(Records from a data source)
-*-*-
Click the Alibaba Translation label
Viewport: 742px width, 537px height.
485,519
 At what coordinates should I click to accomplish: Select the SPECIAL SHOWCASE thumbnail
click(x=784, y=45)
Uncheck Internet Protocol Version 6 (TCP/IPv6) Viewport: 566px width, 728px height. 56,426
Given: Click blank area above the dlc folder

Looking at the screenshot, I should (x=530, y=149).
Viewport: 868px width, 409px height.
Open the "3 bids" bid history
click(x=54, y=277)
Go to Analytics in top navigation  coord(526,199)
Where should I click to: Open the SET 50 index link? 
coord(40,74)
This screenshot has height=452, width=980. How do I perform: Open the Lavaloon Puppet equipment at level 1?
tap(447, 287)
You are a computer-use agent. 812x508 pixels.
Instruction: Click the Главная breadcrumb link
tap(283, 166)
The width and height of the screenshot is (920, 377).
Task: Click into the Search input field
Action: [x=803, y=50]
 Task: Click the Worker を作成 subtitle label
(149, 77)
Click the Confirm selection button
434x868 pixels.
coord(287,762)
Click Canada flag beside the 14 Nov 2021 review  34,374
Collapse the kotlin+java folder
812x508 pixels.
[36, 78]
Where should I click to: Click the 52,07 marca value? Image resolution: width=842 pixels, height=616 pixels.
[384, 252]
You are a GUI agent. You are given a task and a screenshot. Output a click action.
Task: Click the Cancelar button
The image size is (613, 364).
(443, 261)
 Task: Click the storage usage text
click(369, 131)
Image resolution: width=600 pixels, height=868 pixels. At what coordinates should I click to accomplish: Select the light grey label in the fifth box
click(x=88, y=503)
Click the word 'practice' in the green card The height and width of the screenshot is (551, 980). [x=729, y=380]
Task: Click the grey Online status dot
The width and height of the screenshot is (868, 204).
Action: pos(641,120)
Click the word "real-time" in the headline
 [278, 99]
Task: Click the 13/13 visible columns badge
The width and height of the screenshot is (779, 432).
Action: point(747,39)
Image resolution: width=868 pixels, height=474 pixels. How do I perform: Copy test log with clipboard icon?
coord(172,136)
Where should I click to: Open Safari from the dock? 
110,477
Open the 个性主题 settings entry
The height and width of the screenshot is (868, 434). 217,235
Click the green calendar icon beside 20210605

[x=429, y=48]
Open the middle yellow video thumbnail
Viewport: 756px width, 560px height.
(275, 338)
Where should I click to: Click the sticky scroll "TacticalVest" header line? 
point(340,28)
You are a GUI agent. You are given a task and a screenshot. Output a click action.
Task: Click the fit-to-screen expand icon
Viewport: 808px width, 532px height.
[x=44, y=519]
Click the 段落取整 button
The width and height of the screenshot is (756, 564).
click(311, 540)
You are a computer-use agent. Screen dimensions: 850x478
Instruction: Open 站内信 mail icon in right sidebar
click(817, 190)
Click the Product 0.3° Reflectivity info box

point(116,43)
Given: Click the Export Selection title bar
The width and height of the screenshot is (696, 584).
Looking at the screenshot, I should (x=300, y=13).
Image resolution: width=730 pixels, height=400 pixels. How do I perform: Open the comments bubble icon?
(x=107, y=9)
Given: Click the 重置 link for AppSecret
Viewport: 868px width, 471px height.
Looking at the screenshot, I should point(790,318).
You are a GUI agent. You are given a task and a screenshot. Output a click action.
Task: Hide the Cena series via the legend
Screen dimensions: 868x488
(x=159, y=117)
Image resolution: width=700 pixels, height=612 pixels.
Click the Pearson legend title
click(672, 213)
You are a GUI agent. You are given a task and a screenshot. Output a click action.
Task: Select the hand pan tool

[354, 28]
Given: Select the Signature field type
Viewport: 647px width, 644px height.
-*-*-
▶ _PROMPT_: I need each of the entries above printed again exactly.

▶ _WRITTEN SOLUTION_:
Click the Alibaba Translation label
Viewport: 742px width, 537px height.
485,519
 At what coordinates should I click to accomplish: Select the SPECIAL SHOWCASE thumbnail
click(x=784, y=45)
Uncheck Internet Protocol Version 6 (TCP/IPv6) Viewport: 566px width, 728px height. 56,426
Given: Click blank area above the dlc folder

Looking at the screenshot, I should (x=530, y=149).
Viewport: 868px width, 409px height.
Open the "3 bids" bid history
click(x=54, y=277)
Go to Analytics in top navigation  coord(526,199)
Where should I click to: Open the SET 50 index link? 
coord(40,74)
This screenshot has height=452, width=980. How do I perform: Open the Lavaloon Puppet equipment at level 1?
tap(447, 287)
You are a computer-use agent. 812x508 pixels.
Instruction: Click the Главная breadcrumb link
tap(283, 166)
The width and height of the screenshot is (920, 377).
Task: Click into the Search input field
Action: [x=803, y=50]
 Task: Click the Worker を作成 subtitle label
(149, 77)
Click the Confirm selection button
434x868 pixels.
coord(287,762)
Click Canada flag beside the 14 Nov 2021 review  34,374
Collapse the kotlin+java folder
812x508 pixels.
[36, 78]
Where should I click to: Click the 52,07 marca value? Image resolution: width=842 pixels, height=616 pixels.
[384, 252]
You are a GUI agent. You are given a task and a screenshot. Output a click action.
Task: Click the Cancelar button
The image size is (613, 364).
(443, 261)
 Task: Click the storage usage text
click(369, 131)
Image resolution: width=600 pixels, height=868 pixels. At what coordinates should I click to accomplish: Select the light grey label in the fifth box
click(x=88, y=503)
Click the word 'practice' in the green card The height and width of the screenshot is (551, 980). [x=729, y=380]
Task: Click the grey Online status dot
The width and height of the screenshot is (868, 204).
Action: pos(641,120)
Click the word "real-time" in the headline
 [278, 99]
Task: Click the 13/13 visible columns badge
The width and height of the screenshot is (779, 432).
Action: point(747,39)
Image resolution: width=868 pixels, height=474 pixels. How do I perform: Copy test log with clipboard icon?
coord(172,136)
Where should I click to: Open Safari from the dock? 
110,477
Open the 个性主题 settings entry
The height and width of the screenshot is (868, 434). 217,235
Click the green calendar icon beside 20210605

[x=429, y=48]
Open the middle yellow video thumbnail
Viewport: 756px width, 560px height.
(275, 338)
Where should I click to: Click the sticky scroll "TacticalVest" header line? 
point(340,28)
You are a GUI agent. You are given a task and a screenshot. Output a click action.
Task: Click the fit-to-screen expand icon
Viewport: 808px width, 532px height.
[x=44, y=519]
Click the 段落取整 button
The width and height of the screenshot is (756, 564).
click(311, 540)
You are a computer-use agent. Screen dimensions: 850x478
Instruction: Open 站内信 mail icon in right sidebar
click(817, 190)
Click the Product 0.3° Reflectivity info box

point(116,43)
Given: Click the Export Selection title bar
The width and height of the screenshot is (696, 584).
Looking at the screenshot, I should (x=300, y=13).
Image resolution: width=730 pixels, height=400 pixels. How do I perform: Open the comments bubble icon?
(x=107, y=9)
Given: Click the 重置 link for AppSecret
Viewport: 868px width, 471px height.
Looking at the screenshot, I should point(790,318).
You are a GUI agent. You are given a task and a screenshot. Output a click action.
Task: Hide the Cena series via the legend
Screen dimensions: 868x488
(x=159, y=117)
Image resolution: width=700 pixels, height=612 pixels.
Click the Pearson legend title
click(672, 213)
You are a GUI agent. You are given a task and a screenshot. Output a click action.
Task: Select the hand pan tool

[354, 28]
Given: Select the Signature field type
Viewport: 647px width, 644px height.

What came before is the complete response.